Handball
Auftritt stimmte zuversichtlich
31.01.2010 | 16:44 Uhr 2010-01-31T16:44:00+0100Dinslaken. Oberligist TV Jahn Hiesfeld unterlag dem Tabellendritten Adler Königshof nach guter Leistung unglücklich mit 31:32. Trainer Matthias Waclawczyk: "Schade, ich kann der Mannschaft keinen Vorwurf machen." Der Trainer hatte auf den am Knie verletzten Christian Ginters verzichtet.
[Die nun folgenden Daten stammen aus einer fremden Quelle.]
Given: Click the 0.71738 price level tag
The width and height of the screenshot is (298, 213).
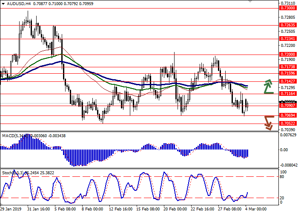Looking at the screenshot, I should click(288, 67).
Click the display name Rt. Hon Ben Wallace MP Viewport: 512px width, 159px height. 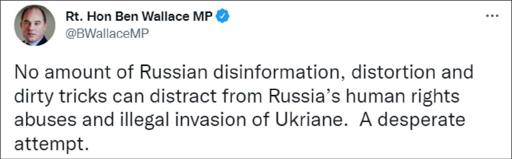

Olaf Mast blickte leicht verlegen drein, als er seinem Trainerkollegen Matthias Waclawczyk nach der Schlusssirene die Hand gab. Der Coach der DJK Adler Königshof und frühere Bundesliga-Handballer wusste nur zu gut, dass sein Team nicht unbedingt das bessere, sondern vielmehr das glücklichere gewesen war. Beim 31:32 (12:16) gegen den Tabellendritten aus Krefeld schrammte der ersatzgeschwächte Hiesfelder Oberligist vor knapp 200 Zuschauern – darunter viele Gästefans – nur hauchdünn an einer großen Überraschung vorbei.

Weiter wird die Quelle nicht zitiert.